When these "ideal goods" are proposed by individuals in our society, who pander to the masses in an effort to sell their ideas via the free market, I have established that under some circumstances, they have caused harm to our cities [vis a vis the pilfering of urban centers by shopping malls to cite one example]. The aim of the social program described above would be to protect the public from urban proposals or extra-urban proposals which would damage the viability of the city. It could be rationalized as another example of a government intervention to ensure the economic interests of the masses in an area where the free market needs tinkering with: i.e. monopoly breakups [Microsoft] and interest rate adjustments [Greenspan]. The danger here is that in ruling out some propositions and accepting others, this hypothetical committee would have the same power to steer the course of our cities as the capitalist machine presently does. As proposed above, the utopian aims of such a program, however thoroughly analyzed, may be just as dangerous to the city as the free market forces currently in affect.

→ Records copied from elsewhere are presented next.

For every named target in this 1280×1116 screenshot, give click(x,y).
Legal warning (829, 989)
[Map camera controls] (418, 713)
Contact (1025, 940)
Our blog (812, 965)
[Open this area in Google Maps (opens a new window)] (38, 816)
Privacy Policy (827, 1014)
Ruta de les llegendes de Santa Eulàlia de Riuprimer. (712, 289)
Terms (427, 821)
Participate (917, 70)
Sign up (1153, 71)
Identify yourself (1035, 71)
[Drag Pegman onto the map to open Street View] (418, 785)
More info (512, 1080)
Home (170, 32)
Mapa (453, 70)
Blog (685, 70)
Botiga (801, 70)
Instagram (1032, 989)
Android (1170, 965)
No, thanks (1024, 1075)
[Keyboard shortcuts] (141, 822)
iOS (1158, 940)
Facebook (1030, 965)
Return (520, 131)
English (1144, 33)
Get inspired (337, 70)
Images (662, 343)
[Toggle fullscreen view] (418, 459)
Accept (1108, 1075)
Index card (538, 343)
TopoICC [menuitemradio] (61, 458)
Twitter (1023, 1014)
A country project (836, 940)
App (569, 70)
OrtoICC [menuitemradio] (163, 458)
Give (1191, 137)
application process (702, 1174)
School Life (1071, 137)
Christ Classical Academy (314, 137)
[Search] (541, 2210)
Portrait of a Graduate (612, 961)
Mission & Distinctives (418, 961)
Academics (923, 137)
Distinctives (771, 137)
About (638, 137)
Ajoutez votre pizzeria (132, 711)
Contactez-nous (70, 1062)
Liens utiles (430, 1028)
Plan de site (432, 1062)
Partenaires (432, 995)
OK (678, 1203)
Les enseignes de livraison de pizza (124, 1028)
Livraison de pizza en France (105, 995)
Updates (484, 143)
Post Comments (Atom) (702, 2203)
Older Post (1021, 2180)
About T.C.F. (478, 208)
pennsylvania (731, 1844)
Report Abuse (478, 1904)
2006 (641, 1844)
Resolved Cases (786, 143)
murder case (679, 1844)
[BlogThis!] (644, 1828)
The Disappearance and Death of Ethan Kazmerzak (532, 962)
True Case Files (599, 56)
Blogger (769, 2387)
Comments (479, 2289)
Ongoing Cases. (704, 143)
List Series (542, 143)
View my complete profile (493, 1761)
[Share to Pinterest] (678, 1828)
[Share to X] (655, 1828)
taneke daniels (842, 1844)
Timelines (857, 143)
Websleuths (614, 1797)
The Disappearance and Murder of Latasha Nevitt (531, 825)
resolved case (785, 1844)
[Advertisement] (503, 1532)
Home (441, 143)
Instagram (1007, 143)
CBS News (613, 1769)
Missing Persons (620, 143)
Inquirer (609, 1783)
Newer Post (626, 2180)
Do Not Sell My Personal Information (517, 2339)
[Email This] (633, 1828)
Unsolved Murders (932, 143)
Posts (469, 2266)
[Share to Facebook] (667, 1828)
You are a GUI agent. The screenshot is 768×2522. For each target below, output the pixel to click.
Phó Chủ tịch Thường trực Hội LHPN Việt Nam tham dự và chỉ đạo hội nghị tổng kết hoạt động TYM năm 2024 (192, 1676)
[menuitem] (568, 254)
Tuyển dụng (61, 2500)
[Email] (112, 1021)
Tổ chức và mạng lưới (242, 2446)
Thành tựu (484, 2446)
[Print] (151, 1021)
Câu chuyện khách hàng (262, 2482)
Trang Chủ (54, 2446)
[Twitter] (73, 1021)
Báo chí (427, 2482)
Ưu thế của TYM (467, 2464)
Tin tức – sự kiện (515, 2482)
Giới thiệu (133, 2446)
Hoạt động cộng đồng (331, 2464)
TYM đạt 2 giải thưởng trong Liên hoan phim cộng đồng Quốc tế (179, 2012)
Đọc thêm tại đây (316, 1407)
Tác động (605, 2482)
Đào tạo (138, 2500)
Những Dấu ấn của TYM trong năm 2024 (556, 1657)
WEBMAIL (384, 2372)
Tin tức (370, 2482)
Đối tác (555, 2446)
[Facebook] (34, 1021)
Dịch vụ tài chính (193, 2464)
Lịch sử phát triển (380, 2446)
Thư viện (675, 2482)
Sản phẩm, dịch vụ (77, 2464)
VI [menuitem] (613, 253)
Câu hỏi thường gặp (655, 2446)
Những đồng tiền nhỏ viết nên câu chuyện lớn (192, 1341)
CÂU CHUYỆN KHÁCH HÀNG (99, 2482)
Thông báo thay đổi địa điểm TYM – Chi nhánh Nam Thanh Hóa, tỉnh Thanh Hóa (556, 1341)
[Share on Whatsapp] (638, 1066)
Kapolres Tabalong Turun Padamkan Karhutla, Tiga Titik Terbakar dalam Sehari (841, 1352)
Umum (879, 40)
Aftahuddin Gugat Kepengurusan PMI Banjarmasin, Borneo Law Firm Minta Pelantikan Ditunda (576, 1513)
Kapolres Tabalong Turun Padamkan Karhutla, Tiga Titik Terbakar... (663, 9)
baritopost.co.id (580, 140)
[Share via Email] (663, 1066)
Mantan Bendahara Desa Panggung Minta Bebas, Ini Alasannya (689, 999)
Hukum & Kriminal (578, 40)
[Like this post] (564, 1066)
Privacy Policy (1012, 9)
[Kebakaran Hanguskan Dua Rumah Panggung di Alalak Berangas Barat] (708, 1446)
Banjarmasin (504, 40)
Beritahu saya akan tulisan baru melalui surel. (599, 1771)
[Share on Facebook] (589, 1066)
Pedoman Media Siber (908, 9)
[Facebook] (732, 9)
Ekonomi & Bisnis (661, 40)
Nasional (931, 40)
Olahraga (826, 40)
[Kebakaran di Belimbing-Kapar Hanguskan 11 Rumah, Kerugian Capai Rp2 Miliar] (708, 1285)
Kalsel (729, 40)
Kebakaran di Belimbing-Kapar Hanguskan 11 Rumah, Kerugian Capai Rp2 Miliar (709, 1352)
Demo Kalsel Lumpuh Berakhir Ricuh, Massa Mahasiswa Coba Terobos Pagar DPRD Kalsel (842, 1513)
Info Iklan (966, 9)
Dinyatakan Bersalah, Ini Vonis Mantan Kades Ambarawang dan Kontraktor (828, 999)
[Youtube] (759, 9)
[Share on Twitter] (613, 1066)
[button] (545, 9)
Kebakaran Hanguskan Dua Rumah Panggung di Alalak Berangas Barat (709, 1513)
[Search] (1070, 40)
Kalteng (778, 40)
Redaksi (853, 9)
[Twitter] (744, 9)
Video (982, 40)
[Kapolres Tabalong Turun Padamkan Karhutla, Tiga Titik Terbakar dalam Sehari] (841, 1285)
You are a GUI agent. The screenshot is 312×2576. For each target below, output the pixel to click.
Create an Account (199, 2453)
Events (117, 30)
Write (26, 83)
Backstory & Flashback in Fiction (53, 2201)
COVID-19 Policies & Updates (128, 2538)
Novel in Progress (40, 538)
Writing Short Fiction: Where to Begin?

The problem with such a committee, set up to analyze and then propose the best possible course for the development of the American city, is that in time the failure of these programs to reach an ideal model would result in the periodic reevaluation of the success of the existing model which would be under development [thus getting back to Popper's misgivings on this process]. This reevaluation would be followed by a revision based on the findings of each new study; the result of which is continuing change in ideology over time in a never ending search for the "right" solution. The virtue of such a solution will only approach "truth" in its power to be generally agreed upon; with the understanding that such an agreement is only temporary.
A Broadacre City scheme might be dismissed by this hypothetical panel of experts before the free market would give up on it. I posit that, despite my aversion to the whim of the free market ["the voice of the people"] this would not be an improvement; for if their really is something destructive about a particular urban vision such as Wright's in time the free market will rebound to propose a new solution: a viable solution "voted" for by the American people with their monetary support. Alternately, a "Committee on Urban Affairs" would only serve to increase the cycle of soon to be revised utopias. The success of our cities should be left in the hands of every man, woman, and child in America; we all should feel free to propose an urban strategy. If a brilliant idea is generated, which is sensitive to the current social and political movements of the time, it will, by the laws of the free market, rise into favor. The growing pains of successes and failures is, for better of for worse, intrinsic to our socio-economic and socio-political environment.
I have argued for smaller government... maybe I should have voted for George Bush last November.